Showing posts with label Christian Fiction. Show all posts
Showing posts with label Christian Fiction. Show all posts

Wednesday, June 30, 2010

Choosing an audience

After my last post, I decided to advertise myself as a Christian Fantasy/Science Fiction author, but then I read The Art and Craft of Writing Christian Fiction by Jeff Gerke of Marcher Lord Press and I may be back on the fence.

He said we need to choose our audience. You can either write to the church or those outside the church. However, he acknowledges how difficult it is to write to those outside the church, calling the section in Barnes & Noble entitled "Religious Fiction" "death row," because no one outside the church is going to step anywhere near it. I've been through that row a dozen times too many because all it has are Ted Dekker and some Amish Romance books. Ted Dekker is good, and because I'm not that good, I don't have much hope of being on that shelf. Barnes & Noble isn't going to take a chance on shelf space to anything less.

Next along this journey came a blogpost by Bruce Hannigan , who writes supernatural thrillers from a Christian perspective. Another Christian writer not writing to CBA is John Pazdziora.

All of these resources, combined with a recent brainstorming session where my character arc was choosing between living for money or sacrificing for love, has shown me that I don't have to put Christian in front of my genre in order to glorify Christ; and if I want to get to word one with unbelievers, I should just say I acknowledge the supernatural as well as the battle between good and evil in my fiction. I might even add that I enjoy addressing the battles within our soul for happiness and where the supernatural fits in.
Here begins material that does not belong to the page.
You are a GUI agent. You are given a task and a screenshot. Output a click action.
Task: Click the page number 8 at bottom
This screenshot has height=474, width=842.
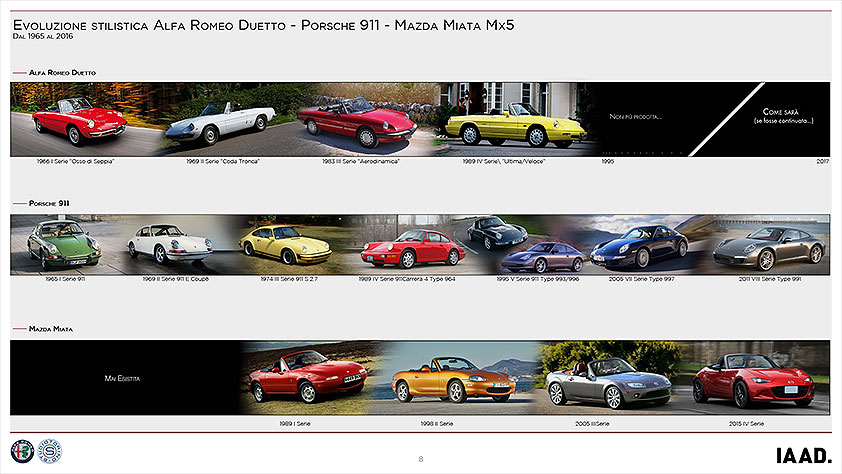pos(421,458)
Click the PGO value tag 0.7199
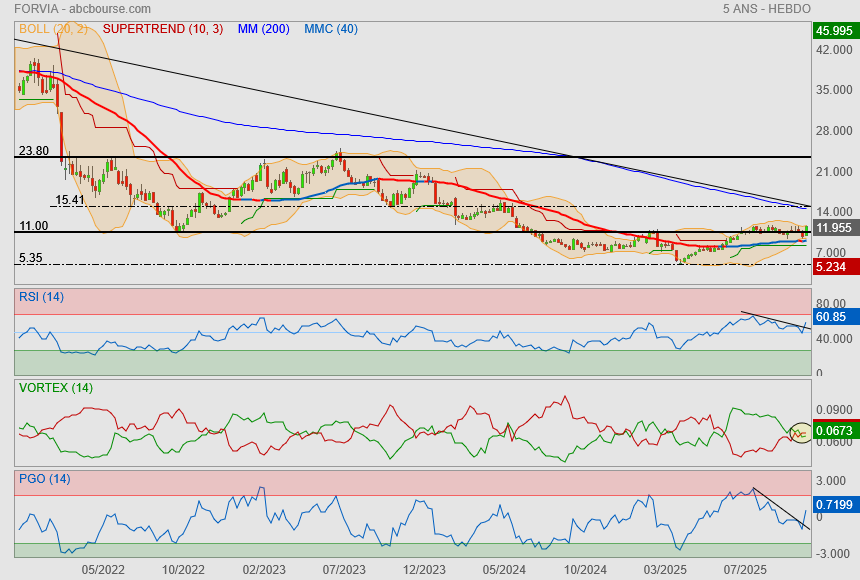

To say, "I write Christian fiction," while true, prevents them from allowing the story to speak for itself.

Anyone out there with the same dilemma? Do you seek to write content acceptable by God, but without excluding the rest of the world? I'm a Christian that reads secular fiction more than religious fiction because the quality is so much better and because even I don't like to be preached at in my fiction.

Saturday, May 29, 2010

Writing Update

I've been learning the struggles of following through on ideas and actually writing the story instead of brainstorming a new idea every week and never really getting any writing done.

The Holly Lisle editing course I'm taking is very helpful, but also very difficult. I'm confident in the way it will help me get published, but fearful that if I don't get moving it won't happen.

My new book idea is actually one that I began with in my 2 Year Novel course through www.fmwriters.com I found a new setting that allowed me not to be preachy, and am rolling with it. Hopefully I will ride the momentum through the inevitable moment where I think the book is worthless and resist the shiny new idea.

I heard a good podcast on writing that said to make 250 words your daily writing goal because you know you can do it, and if you do that every day, you'll have around 365 pages in one year, which is the size of a book. Here's to that goal, starting tonight!

Saturday, March 6, 2010

new idea

I've posted a new idea about mirrors as a tool for soul-redemption or worse... on my writing blog http://howlinhusky.blogspot.com/. Instead of crowding this blog with story ideas, I'll post here when I put a new one up on the other blog. Please check it out and let me know what you think :)

Thursday, February 25, 2010

Christian Fiction without a Savior?

I'm dying to learn how to make my work Christian, while not preaching the unbelievers off the page.

The book I'm preparing now is set in another world. In this world, a major war has wiped out 90% of the population. In the aftermath, a dying king in a small kingdom chooses Therin for his throne, despite two healthy boys. This upsets the king's two sons, leading one to fail in an attempt to murder Therin, and the other, Cedik, takes enough money to live happily somewhere else.

The first scene I've written has Cedik return. His army marches right in because he bribes Merril to betray Therin by opening up the gates. Therin tells a favored soldier, Saer, to find Rakai and Aris and flee. Therin then surrenders his life.

I could go with Therin being the Savior, and have him raise from the dead. Or I could have Therin be a picture of the Savior. The former leads to much preaching, while the later allows for more subtlety.

The problem with the later is that readers like myself will be wondering the whole time, "Where is God in this story?" and "Do people in this world have hope of going to Heaven?"

These two questions seem to require the former option for Therin. I suppose I could have Therin just be a picture of the Savior that lived and died long ago in this world. Then throughout the book, Saer could just tell people, Therin was God reminding us of our Savior's sacrifice for our sins back before the war began.

After that, their quest becomes delivering a message by Therin to Lionel, a scientist risen to power through a drug that creates happiness, but steals the benefits of pain - turning us to God for help. As it is, the theme of this story is that only God can satisfy our needs. Do my main characters then go throughout this world telling everyone that they are wrong to choose this drug over the happiness that comes from salvation?

Sounds very preachy to me...

Either way, do any other Christian authors come across this same dilemma when creating worlds?